Hey Moss, I have seen them for the same price on Craigs list with both the Mizzou and KU colors.  Must be a good friend, thats a fair piece of money.


----------



## mossymo (Mar 16, 2010)

Brae
That is th eone I am looking at, just thought the price seemed high for what you get.

garyt
Checked eBay and Google before I posted.

davidmcg
The friend is very generous with his cabin to his friends. I have 3 other friends of ours I am hoping will like the idea and want to go in together on it for him.


----------



## jdt (Mar 17, 2010)

I would bet there is a 8 under that old mill sign as these were bud promotions for little E. I remember signing up for one even though I thought it was very small diameter for a grill.
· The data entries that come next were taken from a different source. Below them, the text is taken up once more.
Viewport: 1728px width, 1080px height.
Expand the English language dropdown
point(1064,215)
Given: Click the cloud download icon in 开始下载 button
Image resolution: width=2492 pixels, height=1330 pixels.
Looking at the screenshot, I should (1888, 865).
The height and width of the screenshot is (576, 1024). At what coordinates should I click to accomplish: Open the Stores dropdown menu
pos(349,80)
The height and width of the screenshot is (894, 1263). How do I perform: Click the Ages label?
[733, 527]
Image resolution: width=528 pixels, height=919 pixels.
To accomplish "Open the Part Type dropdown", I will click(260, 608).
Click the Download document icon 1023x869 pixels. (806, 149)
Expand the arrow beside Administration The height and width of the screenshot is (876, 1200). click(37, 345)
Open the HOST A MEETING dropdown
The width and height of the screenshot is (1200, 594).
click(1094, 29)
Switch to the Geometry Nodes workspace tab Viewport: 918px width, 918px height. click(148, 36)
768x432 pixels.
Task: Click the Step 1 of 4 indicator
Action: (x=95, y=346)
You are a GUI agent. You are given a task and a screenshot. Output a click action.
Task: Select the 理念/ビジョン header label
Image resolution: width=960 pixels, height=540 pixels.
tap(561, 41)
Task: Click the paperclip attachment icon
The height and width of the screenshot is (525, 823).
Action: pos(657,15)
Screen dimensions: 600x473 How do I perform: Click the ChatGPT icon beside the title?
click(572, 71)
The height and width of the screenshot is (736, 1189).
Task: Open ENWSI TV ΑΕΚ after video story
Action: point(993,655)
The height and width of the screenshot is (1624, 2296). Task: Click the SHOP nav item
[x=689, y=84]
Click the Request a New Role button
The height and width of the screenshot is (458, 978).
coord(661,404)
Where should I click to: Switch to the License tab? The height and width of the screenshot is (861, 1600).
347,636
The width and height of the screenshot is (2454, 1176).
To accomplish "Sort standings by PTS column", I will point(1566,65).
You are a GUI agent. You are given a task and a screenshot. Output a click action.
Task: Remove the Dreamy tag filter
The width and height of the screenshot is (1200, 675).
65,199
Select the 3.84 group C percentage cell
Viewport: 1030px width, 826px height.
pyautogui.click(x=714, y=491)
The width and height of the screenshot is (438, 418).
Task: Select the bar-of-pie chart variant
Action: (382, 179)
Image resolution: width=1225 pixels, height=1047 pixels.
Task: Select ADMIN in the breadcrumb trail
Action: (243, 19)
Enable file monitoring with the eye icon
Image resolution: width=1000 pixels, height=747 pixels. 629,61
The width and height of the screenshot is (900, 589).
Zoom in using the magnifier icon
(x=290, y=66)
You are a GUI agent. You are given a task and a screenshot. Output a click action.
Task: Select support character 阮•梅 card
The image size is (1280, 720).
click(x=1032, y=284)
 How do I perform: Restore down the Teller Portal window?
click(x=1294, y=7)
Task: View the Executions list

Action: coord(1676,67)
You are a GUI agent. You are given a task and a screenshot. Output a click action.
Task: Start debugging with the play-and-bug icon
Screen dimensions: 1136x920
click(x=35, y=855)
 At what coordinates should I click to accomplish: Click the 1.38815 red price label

The dude that owns the patent on it may be able to help steer you towards someone manufacturing them

*John D Griffard* (217) 228-3210 1022 Kochs Ln,*Quincy, IL* 62305-1336


----------



## rbranstner (Mar 17, 2010)

That is exactly what I was thinking. haha Cool looking smoker.


----------



## bigtrain74 (Mar 17, 2010)

That is a really cool looking smoker.


----------



## craiger (Mar 17, 2010)

Seems like $200 split between 4 guys is a pretty cheap price to pay for your friends generosity!


----------



## nickelmore (Mar 17, 2010)

I think I saw these a few years back in a Budweiser promo/gift catalog on an airline in a catalog my oldest boy gets from Anheuser I will ask him after work.


----------